Revistas semanais abordam três aspectos da cultura muçulmana na França
 
A capa do semanário "M", do jornal Le Monde, traz reportagem sobre as meninas francesas que optaram por usar o véu islâmico. Reprodução

As revistas semanais francesas trouxeram três olhares diferentes sobre a presença da religião muçulmana no dia-a-dia de seus cidadãos. O semanário M do jornal Le Monde questiona o uso do véu entre as adolescentes francesas, L’Obs retrata o medo de mães sobre a radicalização islâmica nas escolas e Le Point traz um artigo sobre o negócio que gira em torno da desradicalização.

A revista M do Le Monde trouxe esta semana uma reportagem que é quase uma crônica social, mostrando as variadas facetas de jovens francesas de credo muçulmano e que optaram por usar o hijab, o tradicional véu islâmico. Le Monde contextualiza a discussão, já bastante acalorada na França, com a declaração da ministra francesa dos Direitos das Mulheres, Laurence Rossignol, no último dia 30 de março, de que “mulheres que optam por usar o véu são como os negros que defendem a escravidão”. A afirmação provocou furor entre a população muçulmana, especialmente entre as jovens mulheres.

Testemunhos

Os diversos testemunhos recolhidos pela revista M trazem um retrato ainda não tão conhecido destas jovens francesas que optaram pela tradição. Entre os argumentos usados, constam desde a defesa da “liberdade de escolher o que se veste” até uma descoberta tardia dos valores e preceitos da religião muçulmana, como o caso de Djenaba, 24 anos, que cobriu sua cabeça após a morte de seu pai e nunca mais desejou retirar o véu, deixando paulatinamente de frequentar casas noturnas e bares.

Já Narjess, de 22 anos, sonhou que usava a peça e aquilo foi um verdadeiro insight: “Comecei a usar no dia seguinte”, conta, mesmo contra a vontade de seus próprios pais, muçulmanos praticantes que não desejam criar polêmica. Muitas das garotas que optaram pelo hijab viram seus amigos se distanciarem pouco a pouco. Outras retiram o véu em lugares específicos, para não criar hostilidade com a vizinhança, conta a revista.

“Os garotos me paqueram menos, é verdade, parece que eles acham que somos mais puras”, conta Nour, de 24 anos. Nem ela, nem sua irmã-gêmea, Myriam, acreditam que seja possível uma amizade entre meninas e meninos e se mostram pudicas, como pede o credo muçulmano.

Do outro lado, a revista M do Le Monde contrapõe os depoimentos de três jovens mulheres francesas vindas de uma família muçulmana tolerante e que usam o véu islâmico apenas porque se trata de “uma peça única e especial”. As garotas dizem não suportar o debate sobre o Islã e afirmam que, de todo jeito, serão sempre julgadas e criticadas pela sociedade.

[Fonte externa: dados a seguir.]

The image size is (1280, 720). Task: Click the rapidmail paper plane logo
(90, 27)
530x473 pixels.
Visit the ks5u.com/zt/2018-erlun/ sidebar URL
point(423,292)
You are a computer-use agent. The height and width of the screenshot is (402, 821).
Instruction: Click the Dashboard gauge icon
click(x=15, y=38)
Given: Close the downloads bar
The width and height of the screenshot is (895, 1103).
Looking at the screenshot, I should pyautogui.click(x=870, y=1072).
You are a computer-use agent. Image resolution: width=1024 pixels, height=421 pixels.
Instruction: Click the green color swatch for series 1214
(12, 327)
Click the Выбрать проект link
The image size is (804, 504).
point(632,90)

O medo materno da radicalização

A revista do L’Obs traz os testemunhos de mães francesas que perderam seus filhos para a radicalização islâmica do jihadismo na Síria, ou que foram mortos pela ação de terroristas na França. Elas declaram à revista estarem “profundamente preocupadas” pelos jovens franceses, seja nas escolas de periferias afastadas do centro de Paris, seja em bairros que se tornaram “verdadeiros guetos étnicos e de problemas sociais”.

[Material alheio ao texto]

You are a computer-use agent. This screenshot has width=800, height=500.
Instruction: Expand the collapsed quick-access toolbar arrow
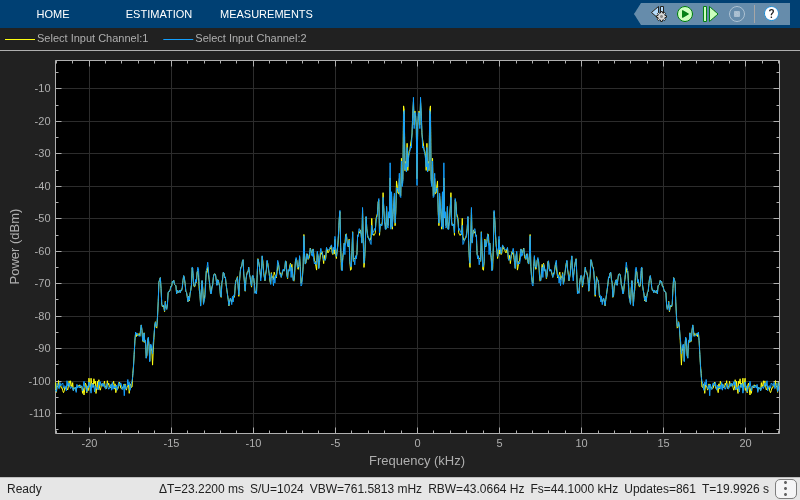tap(640, 14)
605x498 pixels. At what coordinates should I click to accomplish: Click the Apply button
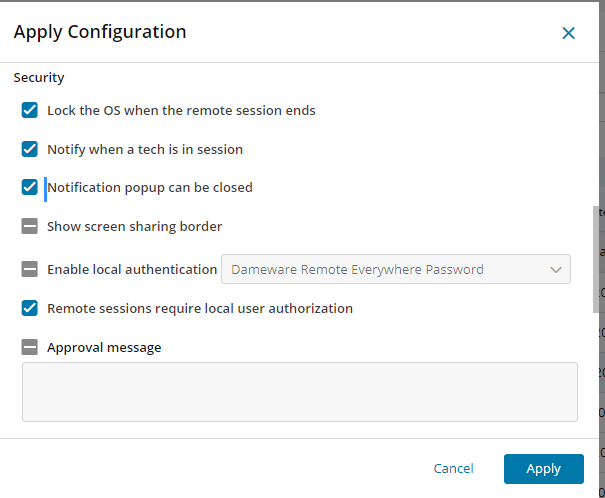tap(544, 468)
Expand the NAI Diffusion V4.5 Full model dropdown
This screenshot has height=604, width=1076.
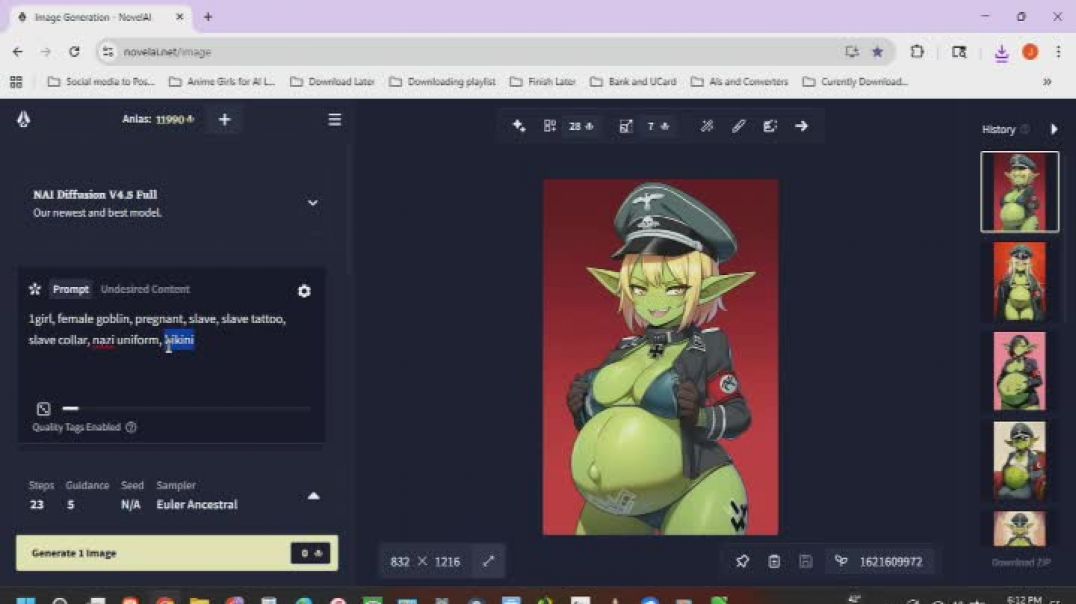tap(312, 203)
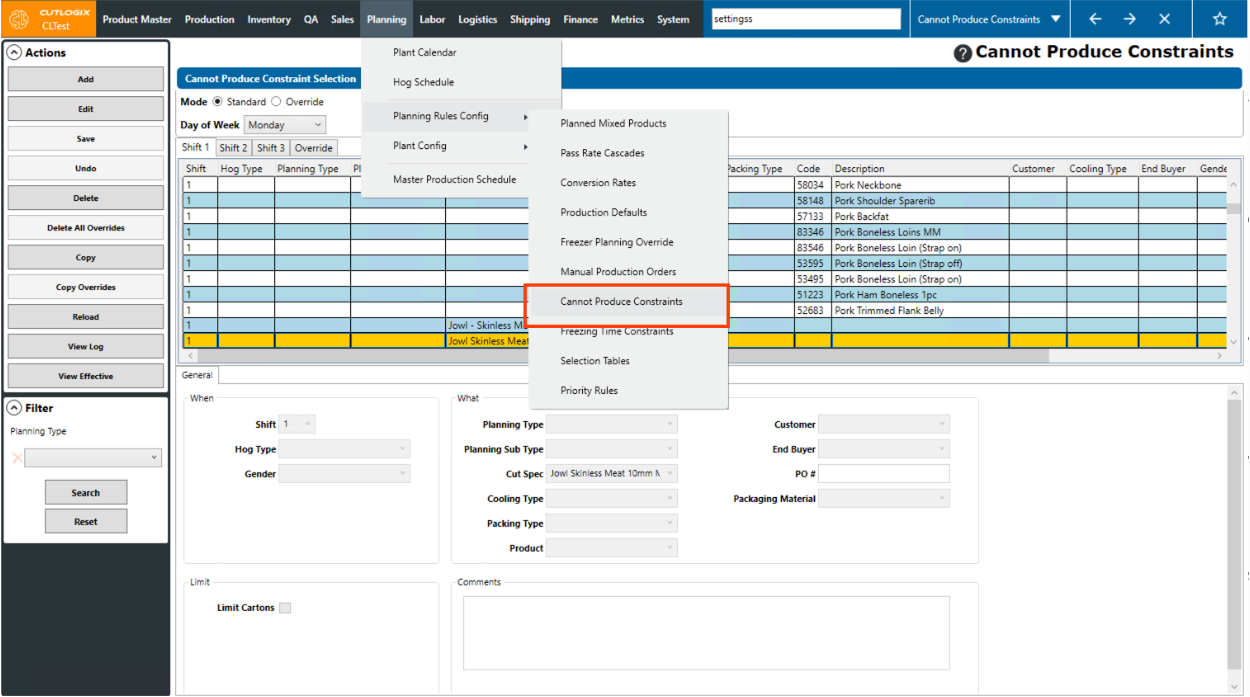Viewport: 1250px width, 697px height.
Task: Open the Day of Week dropdown
Action: click(285, 125)
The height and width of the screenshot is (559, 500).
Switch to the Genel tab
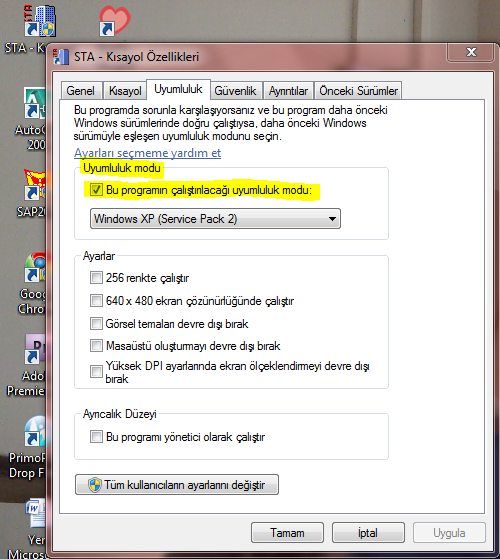click(x=81, y=91)
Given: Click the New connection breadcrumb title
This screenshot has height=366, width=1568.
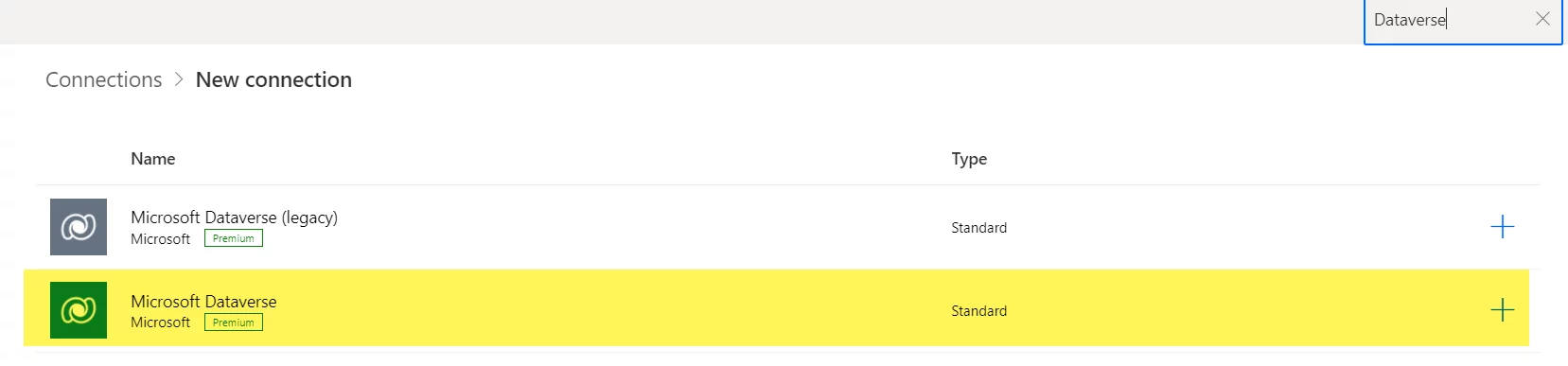Looking at the screenshot, I should click(273, 80).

Nas escolas, há, segundo as mães francesas entrevistadas pelo L’Obs, uma falta de diversidade social e os jovens não conseguem entrevistas de emprego. Muitas vezes até mesmo o endereço do local onde moram é o suficiente para não serem contratados. As mães temem que a descriminação social seja um fator decisivo que empurre seus filhos para a radicalização em países do Oriente Médio.

O business da desradicalização de pessoas na França é justamente o título de um artigo da revista Le Point, que avisa os leitores sobre “falsos experts e a compra de documentos que garantem ajudas do governo”, dentro do grande negócio que se tornou este processo, depois dos atentados terroristas de 2015.

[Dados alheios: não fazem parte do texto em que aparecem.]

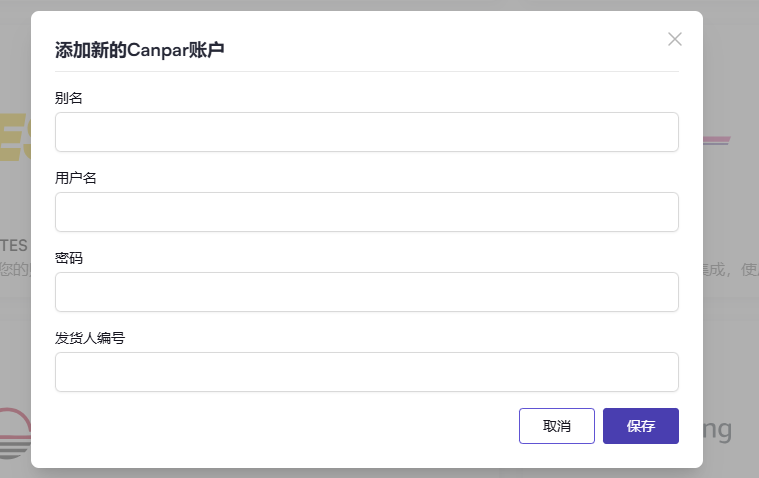Click the 用户名 field label
Image resolution: width=759 pixels, height=478 pixels.
76,178
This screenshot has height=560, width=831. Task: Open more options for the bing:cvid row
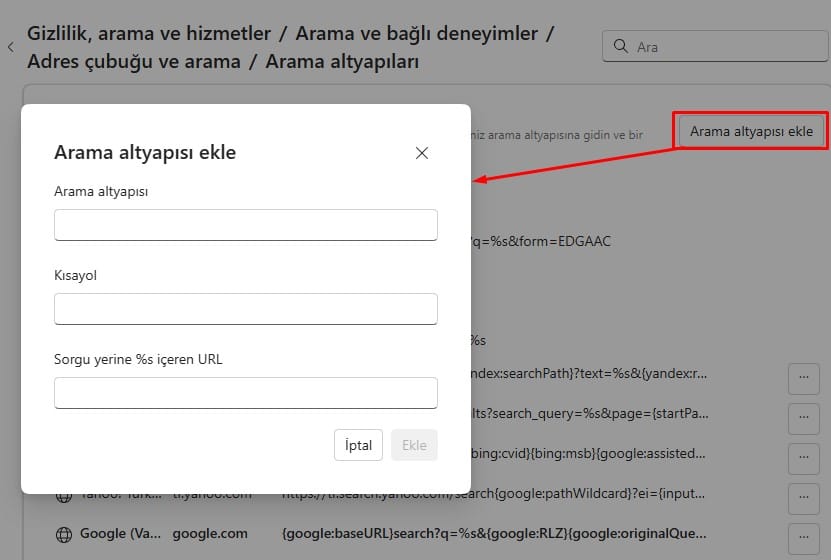804,458
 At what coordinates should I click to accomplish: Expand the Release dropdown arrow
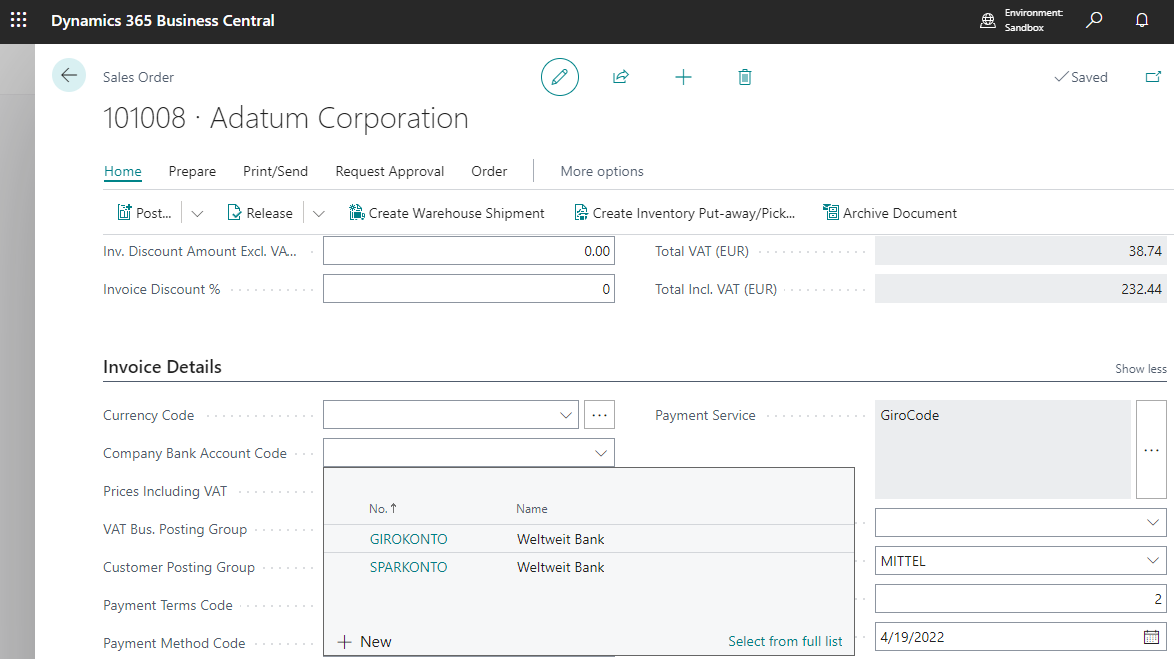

Os métodos utilizados pelo batalhão de profissionais da desradicalização islâmica na França são variados: vídeos, depoimentos ao vivo, cursos e tecnologias quase sempre caros, mas que o francês decide desembolsar para não ver sua comunidade ou empresa face a face com o grande pânico do momento: o terrorismo, finaliza Le Point.